Mirroring a site using Wget

Wget is the GNU/FSF alternative to CURL used to retrieve files from the network via command line. Getting a single file is easy but trying to get an entire directory it’s not so easy.

I’ve used a similar version to this command in the past but it turned into huge downloads that would take forever to complete.

I found this version in Guy Rutenberg’s site and liked it after I used it to mirror a site.

The command is:

wget --mirror \
--convert-links \
--adjust-extension \
--page-requisites
--no-parent http://example.org

These are flags we’re using:

  • –mirror – Mirrors a site by making the download recursive and enabling additional flags
  • –convert-links – After the download is complete, convert the links in the document to make them suitable for local viewing.
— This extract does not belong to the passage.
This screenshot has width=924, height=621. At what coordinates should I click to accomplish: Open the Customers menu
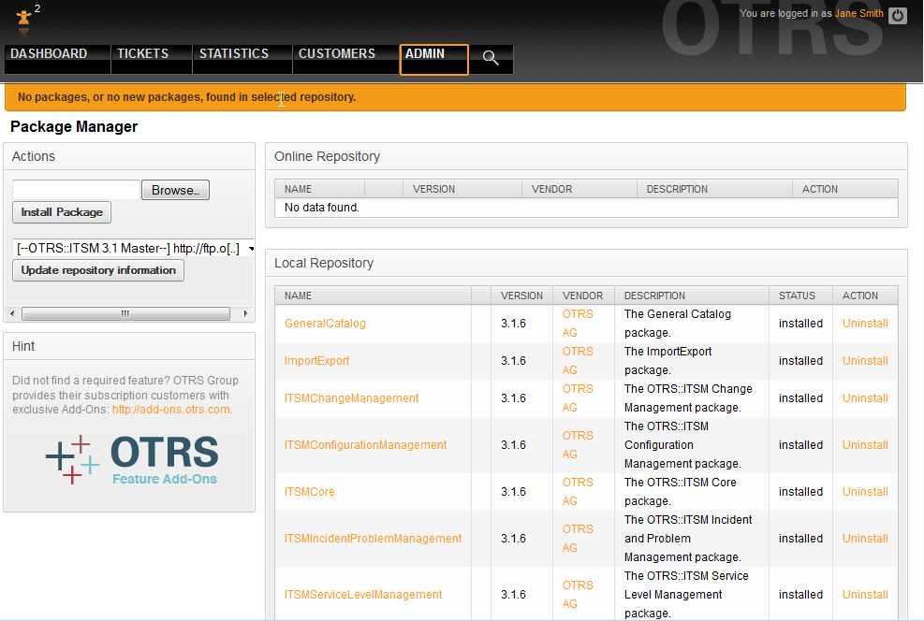pyautogui.click(x=337, y=54)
This affects not only the visible hyperlinks but any part of the document that links to external content
  • –adjust-extension – If a file of type application/xhtml+xml or text/html is downloaded and the URL does not end with the regexp \.[Hh][Tt][Mm][Ll]?, this option will cause the suffix ‘.html’ to be appended to the local filename.
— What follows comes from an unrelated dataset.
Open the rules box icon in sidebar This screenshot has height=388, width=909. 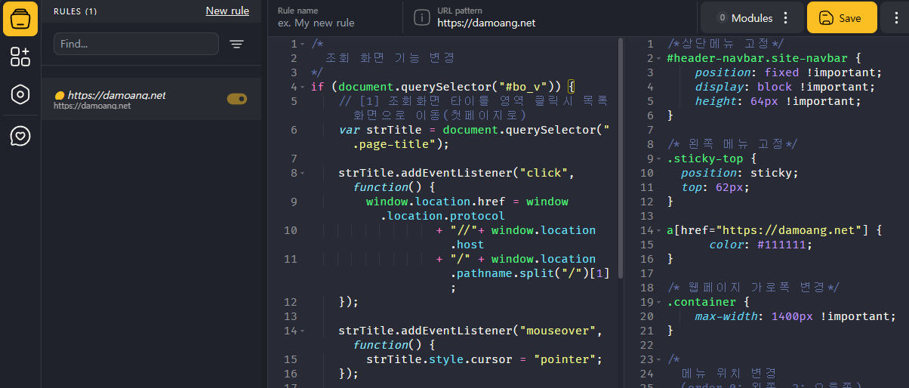(20, 18)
    This is useful, for instance, when you’re mirroring a remote site that uses ‘.asp’ pages, but you want the mirrored pages to be viewable on your stock Apache server

  • –page-requisites – Download things like CSS style-sheets and images required to properly display the page offline.
  • –no-parent – Do not go to the parent directory. It is useful for restricting the download to only a portion of the site.

Alternatively, the command above may be shortened:

wget -mkEpnp http://example.org

If the server’s robots.txt file is not configured to forbid it, you can run this command to mirror the specified directory and prepare it for offline viewing by making some changes to the content and downloading all the needed materials to make the page viewable offline or in a different server.